Published 03/25/2009, 09:18 AM
Updated 03/25/2009, 09:40 AM

* Consumers turn to cheap supermarket brand chocolate

* Strong cocoa futures not reflecting fundamental factors

By Michael Hogan

HAMBURG, March 25 (Reuters) - Stocks of unsold cocoa are piling up in Europe as the economic slowdown hits chocolate sales and consumers turn to cheap brands with low cocoa content, the chairman of Germany's cocoa trade association said.

"Individual producers of chocolate products are seeing massive declines of sales of up to and sometimes above 10 percent in volumes," Andreas Christiansen said on Wednesday.

"Exports from western European countries, the leading area of cocoa consumption, into the rest of the world are suffering even more."

East European and Russian chocolate producers traditionally import semi-finished cocoa products as ingredients from Germany and elsewhere in west Europe.

"Some producers are loosing almost 100 percent of their exports to Central/Eastern Europe and Russia after their currencies devaluated drastically against the euro and dollar," he said.

"We are told some Polish and Hungarian chocolate producers are suffering sales falls of 50 percent."

Unsold European stocks of cocoa products had risen sharply, he said.

"There are large volumes of unsold cocoa products in Europe," he said.

"The warehouses are full, we estimate that we have unsold inventories of cocoa products, that is mainly cocoa butter and cocoa mass, of about 70,000 tonnes in Europe. Unsold inventories held as a buffer are normally around 10,000 to 15,000 tonnes."

This had caused a dramatic drop in prices for physical delivery of cocoa products in Europe at a time when London cocoa futures have soared, he said.

DRAMATIC

In late December butter producers were selling at price ratios 2.66 times London's nearby cocoa contracts. But this had dropped dramatically to around 2.0 times London contracts, he said.

"On the consumption side we are facing the problem that chocolate sales are increasingly being focused on cheap brands in discount supermarkets," he said.

Sales of more expensive chocolate brands were falling because of the economic slowdown, he said.

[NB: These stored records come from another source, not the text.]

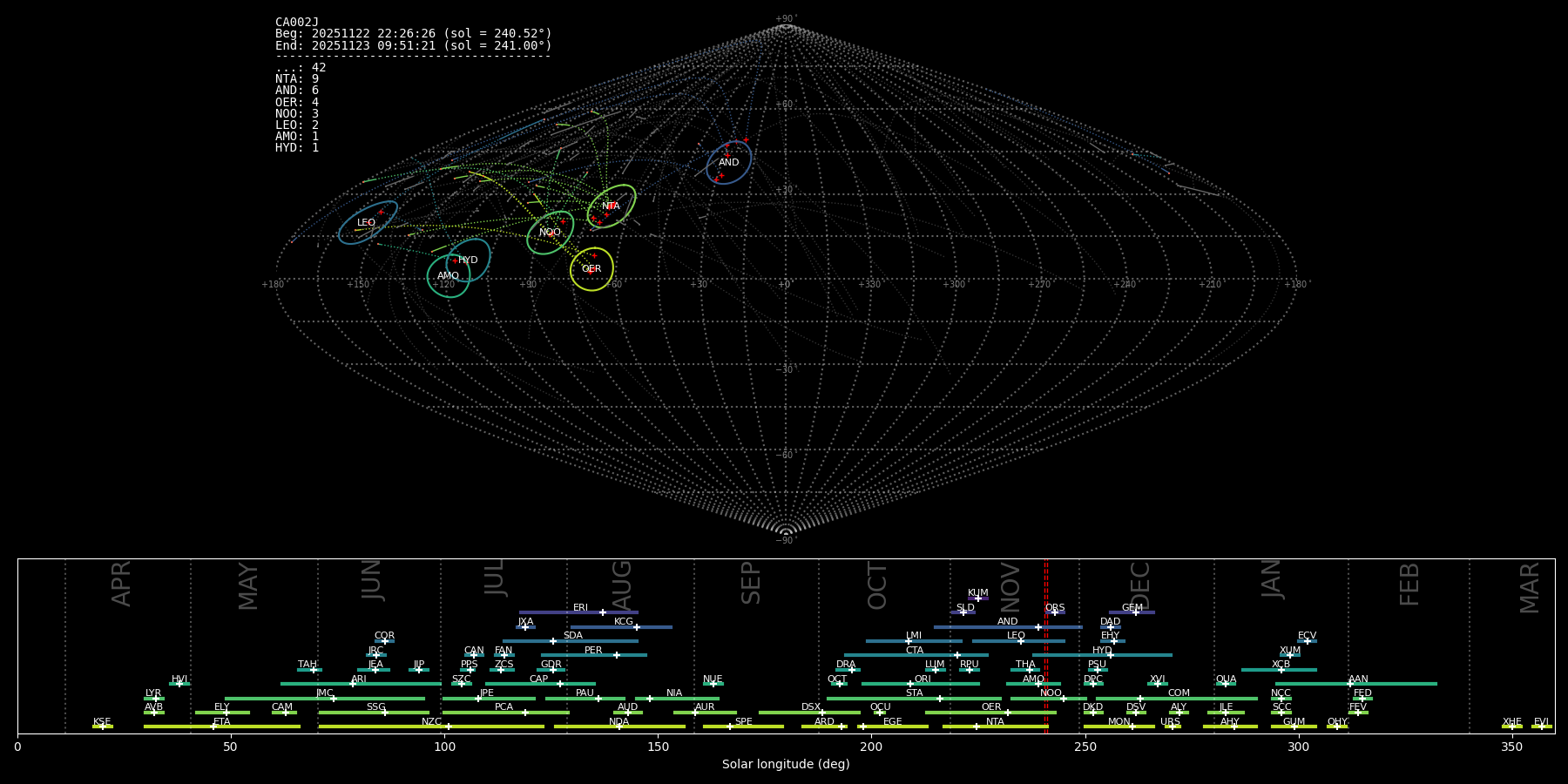Select the KUM shower marker in the timeline
Screen dimensions: 1568x784
(x=977, y=598)
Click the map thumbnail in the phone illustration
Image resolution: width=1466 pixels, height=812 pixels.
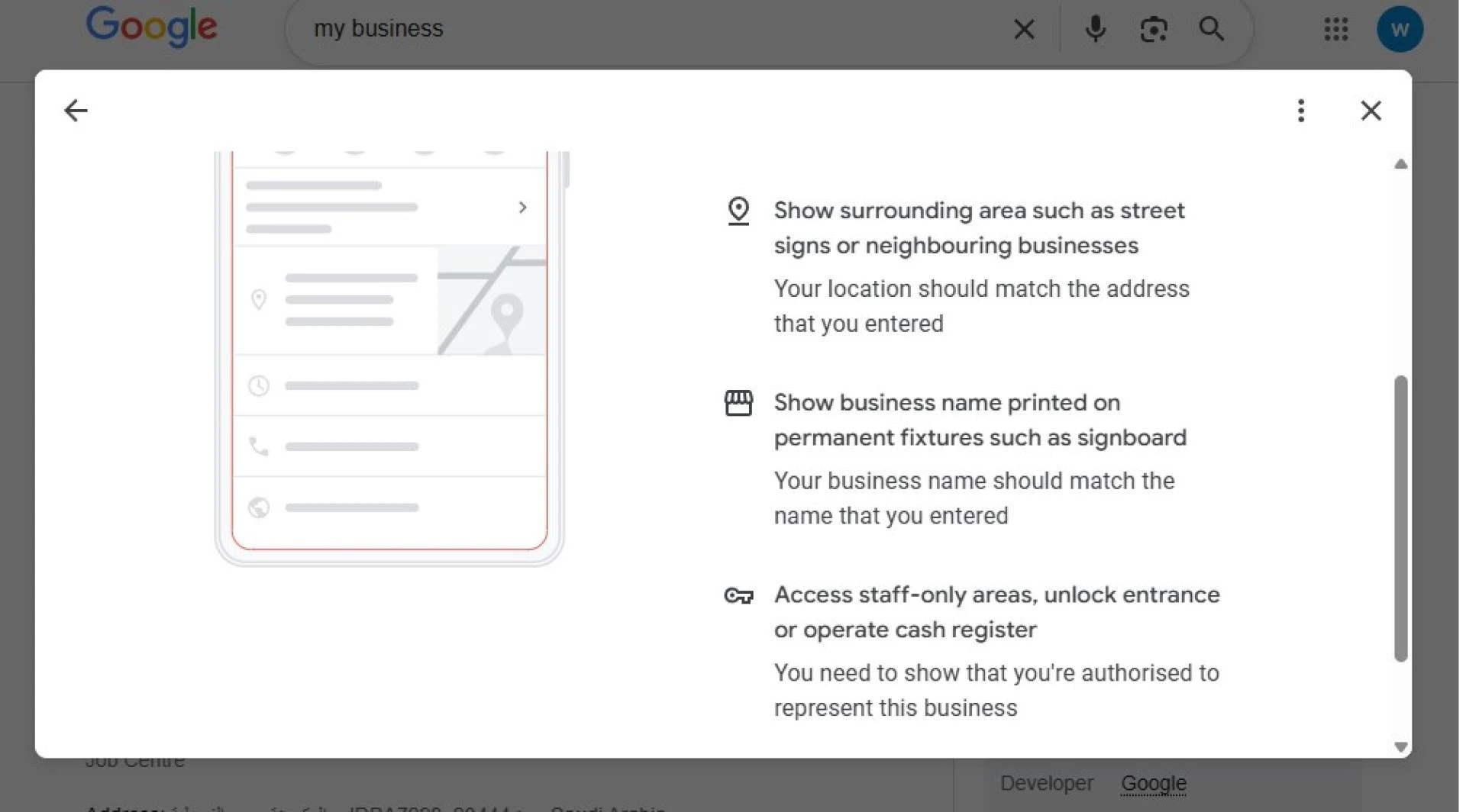(x=492, y=301)
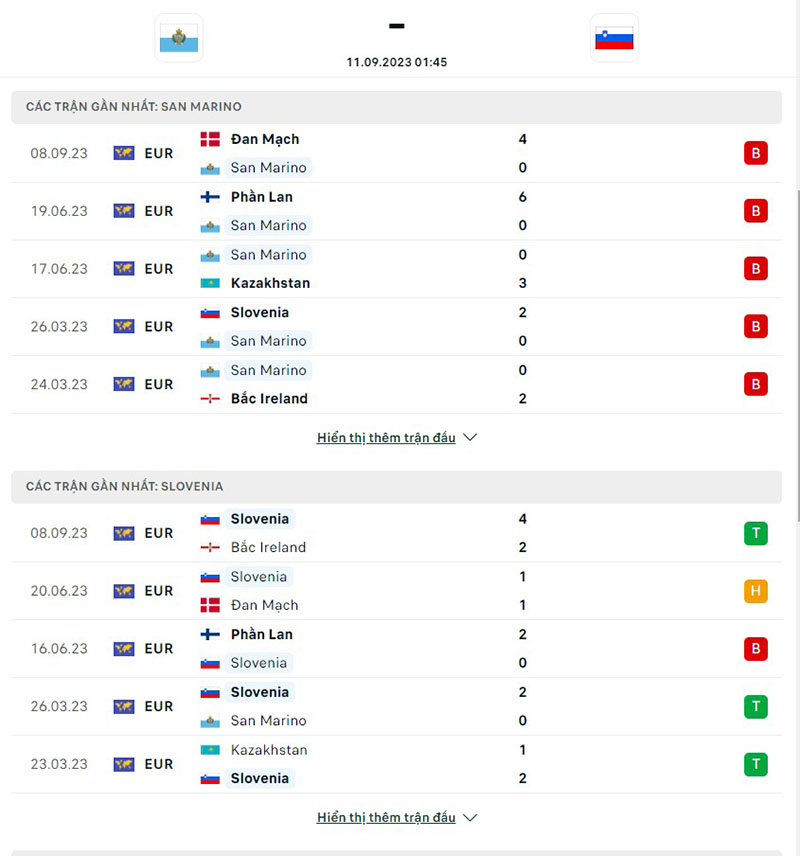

Such supermarket own-brand chocolate had considerably lower cocoa content with more cocoa replacements including vegetable oils.

This was also putting price pressure on the European confectionery industry, which could not hope to sell at higher prices than the giant supermarket chains which dominate retailing in many European countries.

This was another factor contributing to weak physical demand as the uncertain price level meant producers were making even harder efforts to hold costs down by reducing inventories.

The dramatic rise in London cocoa futures since autumn 2008 was increasingly failing to reflect fundamental factors in Europe such as rising inventories, falling production and falling European cocoa product exports, he said.

A closely watched indication of cocoa supply, the arrival figures for cocoa beans in Ivory Coast ports, were no longer reflecting volumes available on international markets, he said.

Although top grower Ivory Coast's bean exports were down on the year, exports of semi-finished cocoa products have risen sharply.

There was frustration that London cocoa prices were increasingly set by financial investment rather than fundamental factors.